== Tugas dikerjakan ==
Salin kata demi kata bagian kutipan di bawah tentang kemenangan Barcelona di markas Real Madrid. Mulailah pada kata-kata yang memuat "Barca seolah berkhianat", dan berhentilah setelah "dengan blok rendah.".

== Kutipan untuk dibaca ==
--
Barca menggadaikan filosofi permainan indah demi memberikan kekalahan pertama untuk Madrid di kandang pada musim ini.
Oleh
KELVIN HIANUSA
·4 menit baca
MADRID, JUMAT – Pengkhianatan Barcelona terhadap ciri khas permainan menyerang berujung manis di markas Real Madrid, Stadion Santiago Bernabeu, pada Jumat (3/3/2023). Barca sukses mencuri kemenangan dalam semifinal pertama Piala Raja Spanyol hanya dengan modal bertahan solid sepanjang laga.
Barca seolah berkhianat pada edisi teranyar el clasico. Ciri khas mereka sebagai salah satu tim paling ofensif dan mendominasi penguasaan bola sama sekali tidak terlihat. Bersama pelatih yang pernah menjadi otak permainan ofensif itu, Xavi Hernandez, Barca justru lebih banyak menunggu dan bertahan dengan blok rendah.
Xavi melakukan itu karena tidak punya pilihan lain. Mereka bertamu tanpa tiga pemain andalan, yaitu Ousmane Dembele, Pedri, dan Robert Lewandowski. Kehilangan kreator dan eksekutor gol, sang pelatih memilih lebih bertahan agar tidak tertinggal jauh pada semifinal kedua di Stadion Camp Nou.
--
== Data tercatat ==
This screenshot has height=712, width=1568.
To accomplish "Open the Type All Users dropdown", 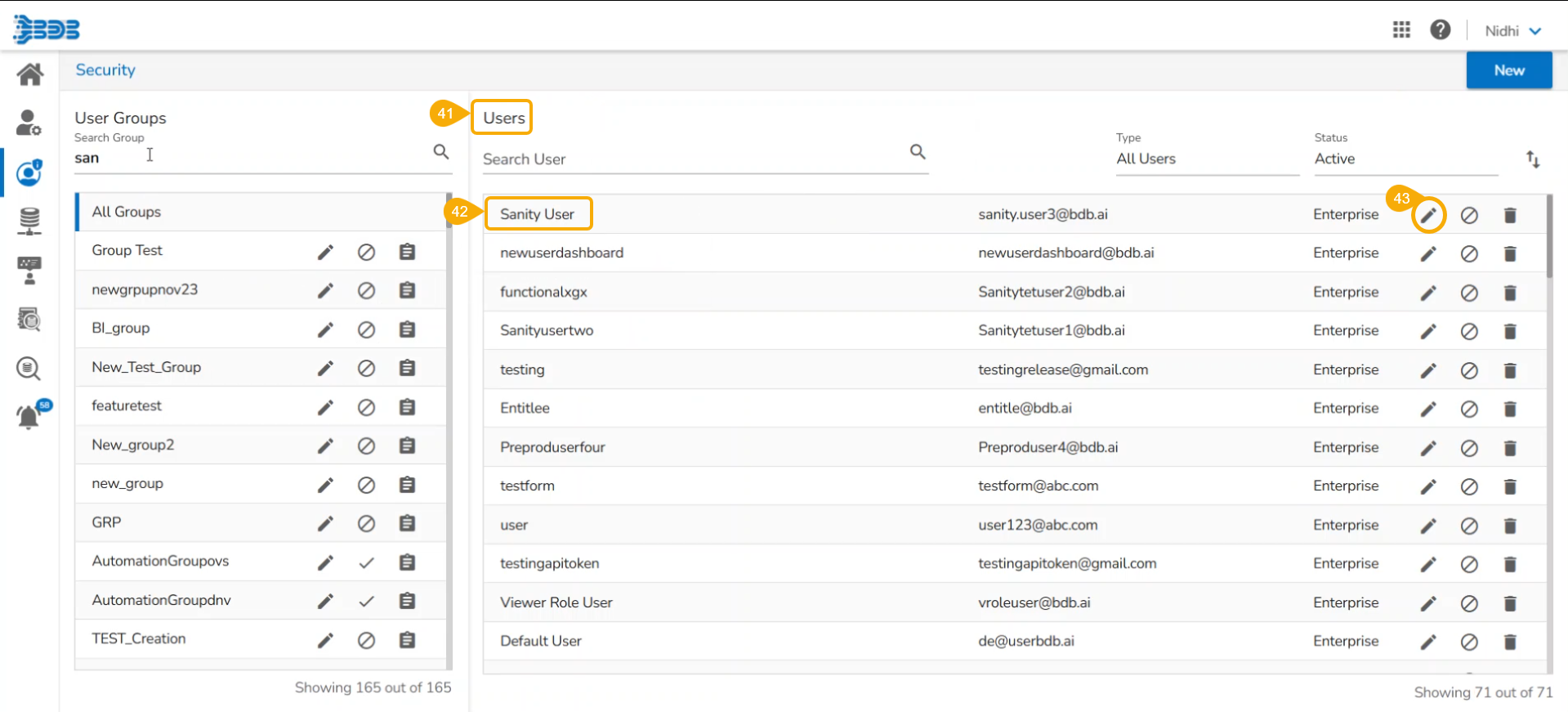I will click(x=1206, y=159).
--
== Hasil latihan ini ==
Barca seolah berkhianat pada edisi teranyar el clasico. Ciri khas mereka sebagai salah satu tim paling ofensif dan mendominasi penguasaan bola sama sekali tidak terlihat. Bersama pelatih yang pernah menjadi otak permainan ofensif itu, Xavi Hernandez, Barca justru lebih banyak menunggu dan bertahan dengan blok rendah.